Eindelijk kwam je dan aan de duinvoet. Vandaar liep de weg nog enkele honderden meters verder, het duin op. Hij was geplaveid met blauwe stenen. Die zijn al lang uit het Haagse straatbeeld verdwenen, waarschijnlijk omdat ze bij regen te glad werden. Links waren lage duintjes met een wonderlijk apart staand schoolgebouw. Rechts stonden lage villa's. Een collega van mijn vader, Heyboer, woonde er in een gigantisch huis. Het was niet warm te stoken. Nog iets hoger stond een gebouw –op de kaart helemaal rechts– wat ik alleen maar gekend heb als fietsenstalling. De andere gebouwen op de foto van Van Noort moeten ooit een chic hotel of restaurant geweest zijn. Ik heb ze alleen gesloten en vervallen gezien, als getuigen van een met de oorlog afgesloten tijdperk.

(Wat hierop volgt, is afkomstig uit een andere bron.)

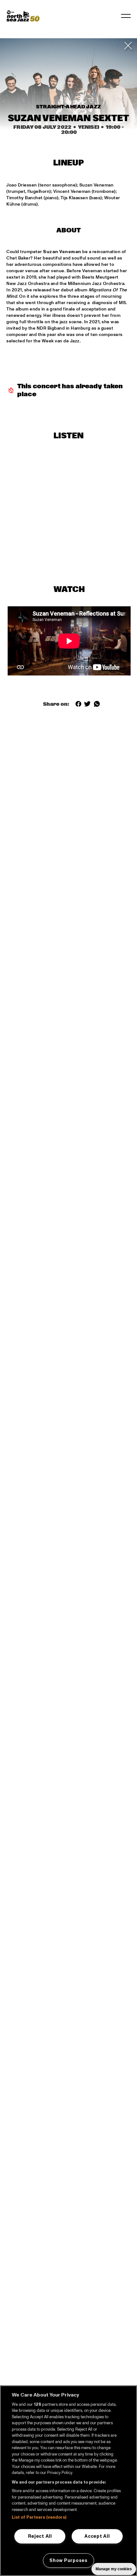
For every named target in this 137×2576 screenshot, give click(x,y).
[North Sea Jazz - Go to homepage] (23, 16)
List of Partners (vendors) (39, 2517)
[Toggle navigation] (126, 16)
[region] (68, 2480)
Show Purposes (68, 2560)
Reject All (40, 2536)
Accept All (97, 2536)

Als je helemaal boven was, keek je uit over het brede zandstrand. Geen boulevard of winkelcentrum te bekennen. Geen oud schip om de jeugd te vermaken. Geen treurigstemmend hotel Atlantis. Behalve de paar gebouwen, die fotograaf Van Noort vastlegde, was er niets. In mijn tijd een trap recht naar beneden en twee met kinderhoofdjes bestrate afritten, een naar links en een naar rechts. Als de zee gevaarlijk was, bijvoorbeeld met oostenwind, stond daar een waarschuwingsbord op: 'gevaarlijk te zwemmen' en twee boven water uitstekende handen, alles in signaalrood. Toch verdronken er regelmatig mensen, vooral vakantievierende Duitsers. Maar als je wist wat je deed, kon je er handig gebruik van maken. Buurman van Geest uit de Dillenburgstraat maakte grote indruk op me met zijn manier van zwemmen. Hij vertelde dat hij in zijn jeugd met een groepje jongens bij Kijkduin de zee in ging als de stroom langs de kust naar het zuiden stond. Zij lieten zich dan, al rustig zwemmend, meevoeren naar Terheijden en liepen over het strand terug.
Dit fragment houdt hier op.